> [Work to complete]: Each entry must be output once more without any change.
Available records section start
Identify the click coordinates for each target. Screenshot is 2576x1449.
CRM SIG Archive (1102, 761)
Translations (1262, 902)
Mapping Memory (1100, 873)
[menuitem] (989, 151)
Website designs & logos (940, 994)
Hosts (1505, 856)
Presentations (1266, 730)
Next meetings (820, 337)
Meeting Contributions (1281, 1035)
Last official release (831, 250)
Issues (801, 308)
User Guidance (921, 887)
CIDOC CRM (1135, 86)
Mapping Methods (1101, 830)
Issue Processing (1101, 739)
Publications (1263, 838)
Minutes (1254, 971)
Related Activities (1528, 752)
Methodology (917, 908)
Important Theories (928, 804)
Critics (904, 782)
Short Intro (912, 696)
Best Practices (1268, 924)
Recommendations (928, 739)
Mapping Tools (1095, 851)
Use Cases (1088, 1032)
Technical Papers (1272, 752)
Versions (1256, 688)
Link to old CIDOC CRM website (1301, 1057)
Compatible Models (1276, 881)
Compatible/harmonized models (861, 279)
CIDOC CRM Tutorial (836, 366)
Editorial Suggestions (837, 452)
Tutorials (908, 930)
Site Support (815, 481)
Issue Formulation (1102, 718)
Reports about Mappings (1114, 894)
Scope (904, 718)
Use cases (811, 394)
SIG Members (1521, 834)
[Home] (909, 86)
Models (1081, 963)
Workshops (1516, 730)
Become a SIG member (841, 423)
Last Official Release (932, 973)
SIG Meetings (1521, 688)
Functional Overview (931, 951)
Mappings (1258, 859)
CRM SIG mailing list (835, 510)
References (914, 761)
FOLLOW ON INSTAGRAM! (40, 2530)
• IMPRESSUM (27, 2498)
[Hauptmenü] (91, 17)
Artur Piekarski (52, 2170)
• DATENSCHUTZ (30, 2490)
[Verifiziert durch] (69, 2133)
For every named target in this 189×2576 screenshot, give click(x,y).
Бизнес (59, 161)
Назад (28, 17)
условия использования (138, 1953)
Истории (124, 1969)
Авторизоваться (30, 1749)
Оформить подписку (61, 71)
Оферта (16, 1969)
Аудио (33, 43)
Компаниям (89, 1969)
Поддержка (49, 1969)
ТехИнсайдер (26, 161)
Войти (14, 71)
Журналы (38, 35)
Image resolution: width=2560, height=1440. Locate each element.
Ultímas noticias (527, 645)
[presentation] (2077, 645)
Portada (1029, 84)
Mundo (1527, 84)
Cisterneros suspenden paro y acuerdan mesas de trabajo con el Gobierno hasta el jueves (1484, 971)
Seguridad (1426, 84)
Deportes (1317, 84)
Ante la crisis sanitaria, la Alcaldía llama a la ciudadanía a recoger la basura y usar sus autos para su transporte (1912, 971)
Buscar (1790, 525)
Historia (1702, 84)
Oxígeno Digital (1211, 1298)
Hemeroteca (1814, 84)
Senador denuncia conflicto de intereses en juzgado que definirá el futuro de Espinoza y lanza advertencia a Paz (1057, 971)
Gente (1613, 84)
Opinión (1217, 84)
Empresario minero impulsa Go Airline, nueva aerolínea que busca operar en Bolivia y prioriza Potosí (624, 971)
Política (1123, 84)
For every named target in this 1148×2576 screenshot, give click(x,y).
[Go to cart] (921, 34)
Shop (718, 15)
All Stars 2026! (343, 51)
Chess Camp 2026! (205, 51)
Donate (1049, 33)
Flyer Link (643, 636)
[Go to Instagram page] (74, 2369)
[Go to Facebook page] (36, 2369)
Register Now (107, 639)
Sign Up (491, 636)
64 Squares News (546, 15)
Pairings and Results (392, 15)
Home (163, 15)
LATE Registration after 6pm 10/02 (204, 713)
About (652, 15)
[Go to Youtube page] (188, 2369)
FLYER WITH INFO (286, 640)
Available records section end
> [Your solution]:
Identify the click coordinates for each target. Screenshot is 2576x1449.
CRM SIG Archive (1102, 761)
Translations (1262, 902)
Mapping Memory (1100, 873)
[menuitem] (989, 151)
Website designs & logos (940, 994)
Hosts (1505, 856)
Presentations (1266, 730)
Next meetings (820, 337)
Meeting Contributions (1281, 1035)
Last official release (831, 250)
Issues (801, 308)
User Guidance (921, 887)
CIDOC CRM (1135, 86)
Mapping Methods (1101, 830)
Issue Processing (1101, 739)
Publications (1263, 838)
Minutes (1254, 971)
Related Activities (1528, 752)
Methodology (917, 908)
Important Theories (928, 804)
Critics (904, 782)
Short Intro (912, 696)
Best Practices (1268, 924)
Recommendations (928, 739)
Mapping Tools (1095, 851)
Use Cases (1088, 1032)
Technical Papers (1272, 752)
Versions (1256, 688)
Link to old CIDOC CRM website (1301, 1057)
Compatible Models (1276, 881)
Compatible/harmonized models (861, 279)
CIDOC CRM Tutorial (836, 366)
Editorial Suggestions (837, 452)
Tutorials (908, 930)
Site Support (815, 481)
Issue Formulation (1102, 718)
Reports about Mappings (1114, 894)
Scope (904, 718)
Use cases (811, 394)
SIG Members (1521, 834)
[Home] (909, 86)
Models (1081, 963)
Workshops (1516, 730)
Become a SIG member (841, 423)
Last Official Release (932, 973)
SIG Meetings (1521, 688)
Functional Overview (931, 951)
Mappings (1258, 859)
CRM SIG mailing list (835, 510)
References (914, 761)
FOLLOW ON INSTAGRAM! (40, 2530)
• IMPRESSUM (27, 2498)
[Hauptmenü] (91, 17)
Artur Piekarski (52, 2170)
• DATENSCHUTZ (30, 2490)
[Verifiziert durch] (69, 2133)
For every named target in this 189×2576 screenshot, give click(x,y).
Бизнес (59, 161)
Назад (28, 17)
условия использования (138, 1953)
Истории (124, 1969)
Авторизоваться (30, 1749)
Оформить подписку (61, 71)
Оферта (16, 1969)
Аудио (33, 43)
Компаниям (89, 1969)
Поддержка (49, 1969)
ТехИнсайдер (26, 161)
Войти (14, 71)
Журналы (38, 35)
Image resolution: width=2560, height=1440. Locate each element.
Ultímas noticias (527, 645)
[presentation] (2077, 645)
Portada (1029, 84)
Mundo (1527, 84)
Cisterneros suspenden paro y acuerdan mesas de trabajo con el Gobierno hasta el jueves (1484, 971)
Seguridad (1426, 84)
Deportes (1317, 84)
Ante la crisis sanitaria, la Alcaldía llama a la ciudadanía a recoger la basura y usar sus autos para su transporte (1912, 971)
Buscar (1790, 525)
Historia (1702, 84)
Oxígeno Digital (1211, 1298)
Hemeroteca (1814, 84)
Senador denuncia conflicto de intereses en juzgado que definirá el futuro de Espinoza y lanza advertencia a Paz (1057, 971)
Gente (1613, 84)
Opinión (1217, 84)
Empresario minero impulsa Go Airline, nueva aerolínea que busca operar en Bolivia y prioriza Potosí (624, 971)
Política (1123, 84)
For every named target in this 1148×2576 screenshot, give click(x,y).
[Go to cart] (921, 34)
Shop (718, 15)
All Stars 2026! (343, 51)
Chess Camp 2026! (205, 51)
Donate (1049, 33)
Flyer Link (643, 636)
[Go to Instagram page] (74, 2369)
[Go to Facebook page] (36, 2369)
Register Now (107, 639)
Sign Up (491, 636)
64 Squares News (546, 15)
Pairings and Results (392, 15)
Home (163, 15)
LATE Registration after 6pm 10/02 (204, 713)
About (652, 15)
[Go to Youtube page] (188, 2369)
FLYER WITH INFO (286, 640)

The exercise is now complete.